We, the cactus, the universe.
And even when they adapt as living sculptures in an inauspicious environment, the mathematical order of growth does not lose the rhythm of its composition.
To every prickly pear shovel its neat thorns, to every cactus its new asymmetrical arm, to every juicy petal a new plant identical to its mother, only in miniature.
In survival, they cultivate an austere, logarithmic, essential opinion of themselves.
From Apulia to Sardinia, they dot the space, inventing every month of the year to survive.
Because periods of great drought, where even the humidity of the night evaporates in a great hurry and it is difficult to capture it with the thorns – which are the real leaves – with the roots that are sometimes on the surface to capture the water, correspond to periods of torrential rains, where the end awaits for too much water.
Death is part of life every single moment: dying from too much water, dying from lack of water. And in between, ingenuity to learn to adapt and exist in the best way possible.

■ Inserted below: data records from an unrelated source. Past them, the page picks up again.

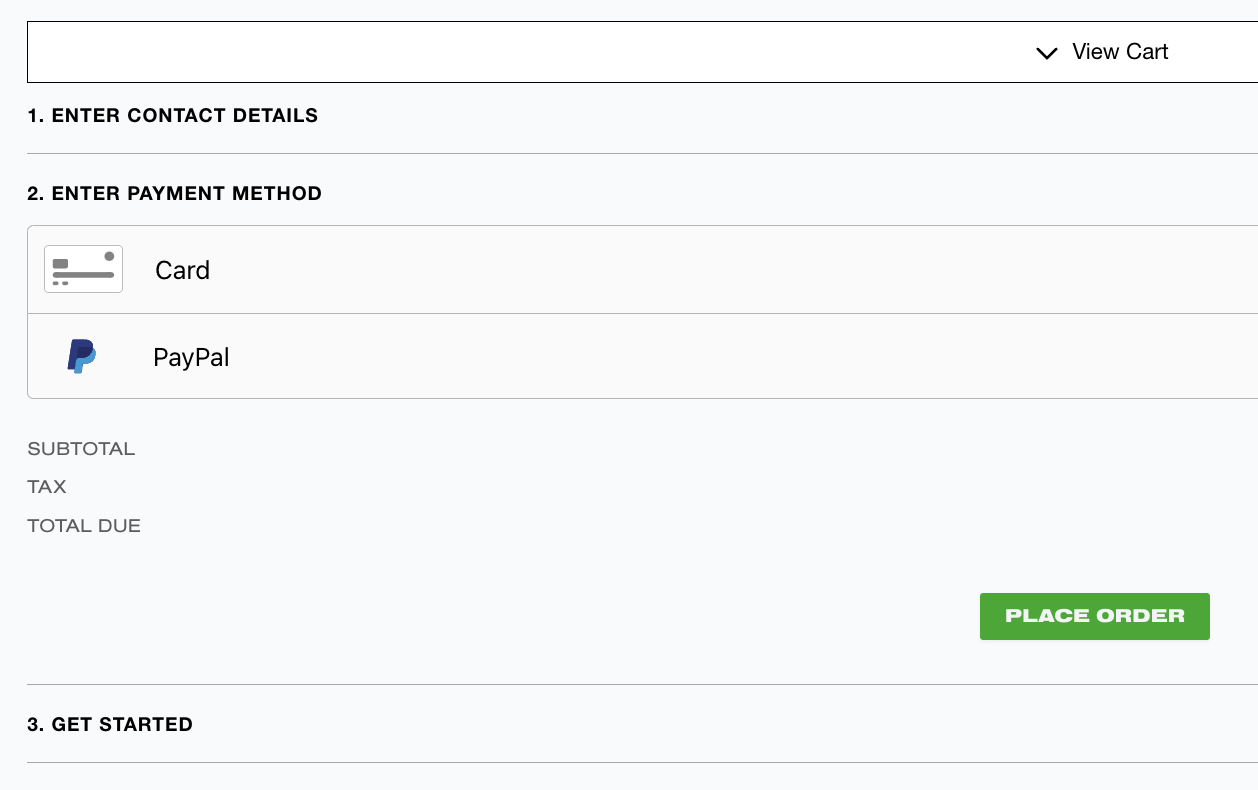
Task: Click the chevron arrow beside View Cart
Action: pyautogui.click(x=1047, y=53)
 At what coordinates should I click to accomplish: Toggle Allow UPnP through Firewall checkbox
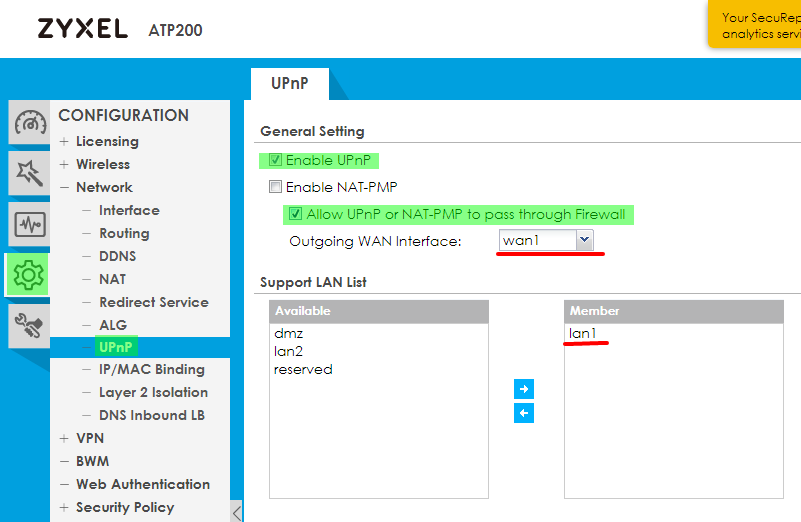(295, 214)
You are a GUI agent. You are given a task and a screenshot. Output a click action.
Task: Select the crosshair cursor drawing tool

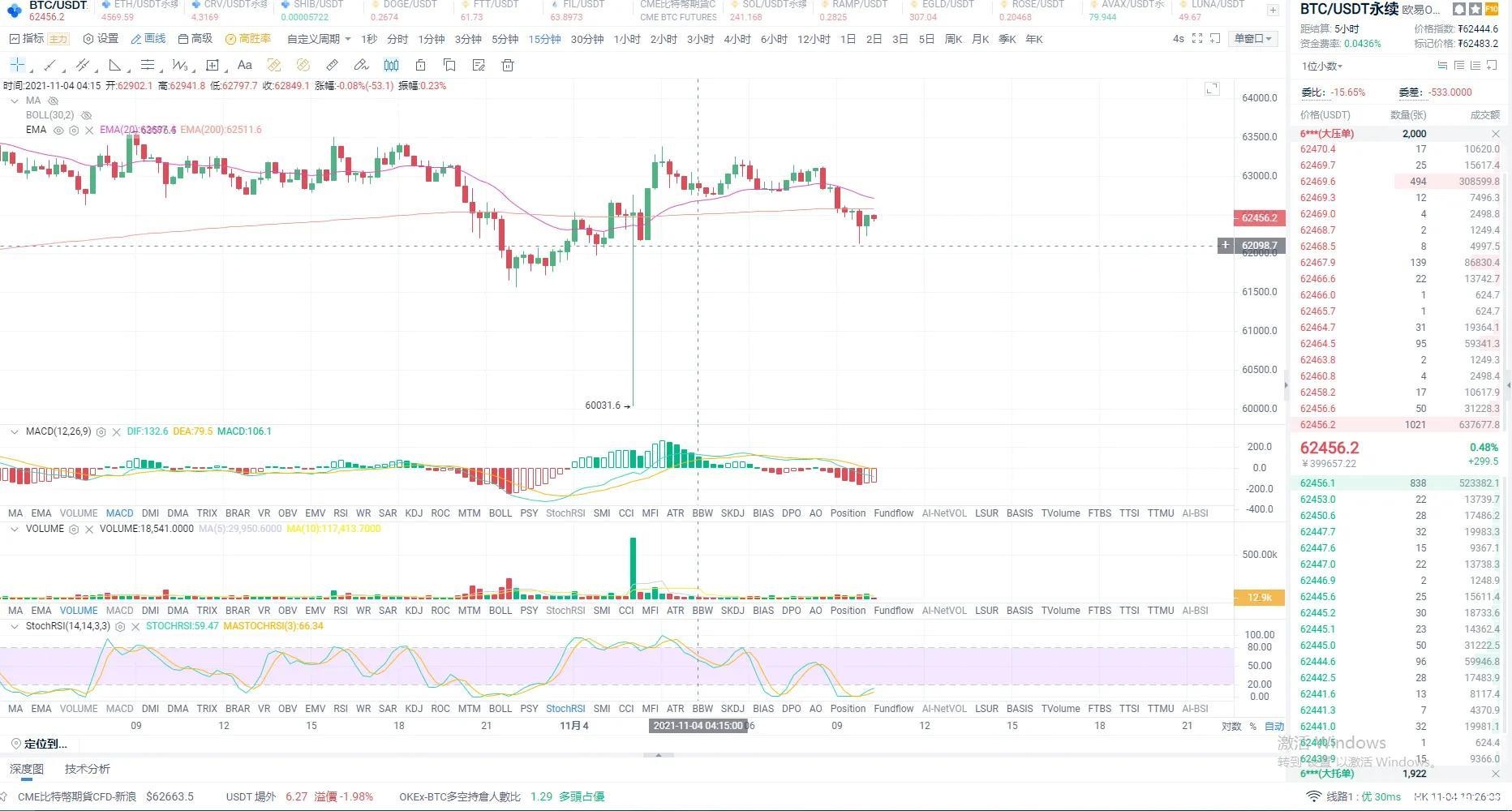(x=17, y=65)
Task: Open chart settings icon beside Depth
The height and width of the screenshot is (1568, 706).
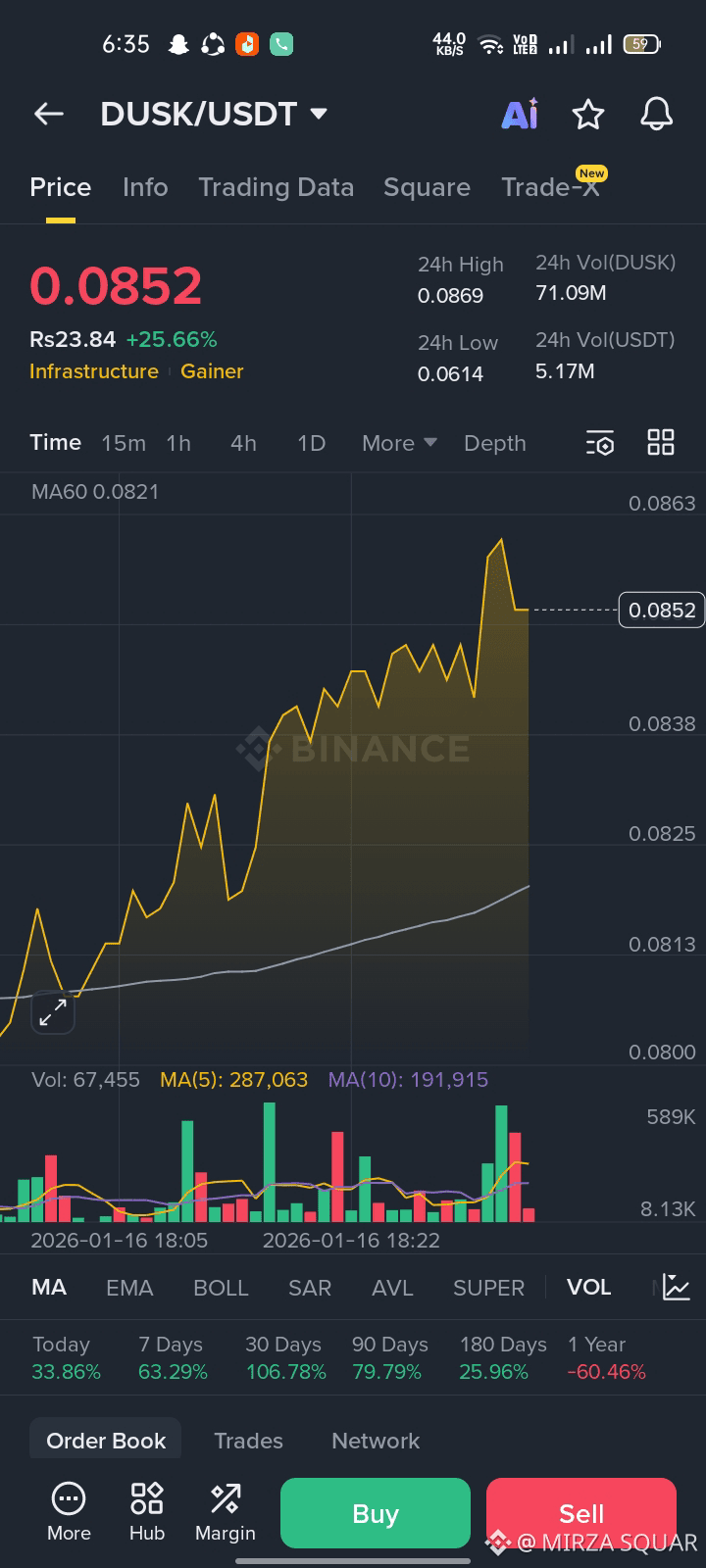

I lived in places where the sun screamed for many hours during the day.
Islands in the middle of the sea, peninsulas south to Greece.
Different winds, different lights, different humidity.
In each place, the sun made a truly egregious, vertigo-inducing racket.
But as in every extreme place, it was enough to observe nature to understand how to live.
To take shelter in silence from the attacks of the heat, not to waste energy, to create a barrier to protect oneself, to reflect the light, to build shade and penumbra, to whisper so as not to waste body water, to look everywhere for water and to reserve it.
The scorched and sunny areas of the south where I have lived all maintain this geometric, sober, decidedly rigorous beauty.
Cathedrals in vegetation that welcome the new inhabitant unaware of so much effort.
And the latter, as I myself have experienced, is scrutinized and put under scrutiny.
Because nothing is simple, even the most basic form requires care and respect, silence.
And time and much constancy.
The cactus is a part of the character of the South: patient in its waiting, economical in its consumption, able to adapt, persevering, impassive in difficulties.
A deep and imperturbable quiet that brings plants and people together.
And both mitigate life and harsh, indolent landscapes in the fleetingness of life, ours, in the almost eternal impassibility, theirs.